Explore Deep in 4.6 Billion GitHub Events

yuxi903

CYN

Posted on May 4, 2022

Explore Deep in 4.6 Billion GitHub Events

4.6 billion is literally an astronomical figure. The richest star map of our galaxy, brought by Gaia space observatory, includes just under 2 billion stars. What does a view of 4.6 billion GitHub events really look like? What secrets and values can be discovered in such an enormous amount of data?

Here you go: OSSInsight.io can help you find the answer. It’s a useful insight tool that can give you the most updated open source intelligence, and help you deeply understand any single GitHub project or quickly compare any two projects by digging deep into 4.6 billion GitHub events in real time. Here are some ways you can play with it.

Compare any two GitHub projects

Do you wonder how different projects have performed and developed over time? Which project is worthy of more attention? OSSInsight.io can answer your questions via the Compare Projects page.

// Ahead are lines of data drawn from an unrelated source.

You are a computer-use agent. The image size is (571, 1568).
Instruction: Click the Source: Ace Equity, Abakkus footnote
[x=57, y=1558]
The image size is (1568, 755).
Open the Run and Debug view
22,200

Let’s take the Kubernetes repository (K8s) and Docker’s Moby repository as examples and compare them in terms of popularity and coding vitality.

Popularity

To compare the popularity of two repositories, we use multiple metrics including the number of stars, the growth trend of stars over time, and stargazers’ geographic and employment distribution.

Number of stars

The line chart below shows the accumulated number of stars of K8s and Moby each year. According to the chart, Moby was ahead of K8s until late 2019. The star growth of Moby slowed after 2017 while K8s has kept a steady growth pace.

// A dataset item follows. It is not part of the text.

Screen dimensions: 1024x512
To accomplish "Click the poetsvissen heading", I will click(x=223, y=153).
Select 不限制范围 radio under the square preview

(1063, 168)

The star history of K8s and Moby

Geographical distribution of stargazers

The map below shows the stargazers’ geographical distribution of Moby and K8s. As you can see, their stargazers are scattered around the world with the majority coming from the US, Europe, and China.

The geographical distribution of K8s and Moby stargazers

Employment distribution of stargazers

The chart below shows the stargazers’ employment of K8s (red) and Moby (dark blue). Both of their stargazers work in a wide range of industries, and most come from leading dotcom companies such as Google, Tencent, and Microsoft. The difference is that the top two companies of K8s’ stargazers are Google and Microsoft from the US, while Moby’s top two followers are Tencent and Alibaba from China.

The employment distribution of K8s and Moby stargazers

Coding vitality

To compare the coding vitality of two GitHub projects, we use many metrics including the growth trend of pull requests (PRs), the monthly number of PRs, commits and pushes, and the heat map of developers’ contribution time.

Number of commits and pushes

The bar chart below shows the number of commits and pushes submitted to K8s (top) and Moby (bottom) each month after their inception. Generally speaking, K8s has more pushes and commits than Moby, and their number grew stably until 2020 followed by a slowdown afterwards. Moby’s monthly pushes and commits had a minor growth between 2015 and 2017, and then barely increased after 2018.

The monthly pushes and commits of K8s (top) and Moby (bottom)

Number of PRs

The charts below show the monthly and accumulated number of PRs of the two repositories. As you can see, K8s has received stable and consistent PR contributions ever since its inception and its accumulated number of PRs has also grown steadily. Moby had vibrant PR submissions before late 2017, but started to drop afterwards. Its accumulated number of PRs reached a plateau in 2017, which has remained the case ever since.

The monthly and accumulated PR number of K8s (top) and Moby (bottom)

Developers’ contribution time

The following heat map shows developers’ contribution time for K8s (left) and Moby (right). Each square represents one hour in a day. The darker the color, the more contributions occur during that time. K8s has many more dark parts than Moby, and K8s’ contributions occur almost 24 hours a day, 7 days a week. K8s definitely has more dynamic coding activities than Moby.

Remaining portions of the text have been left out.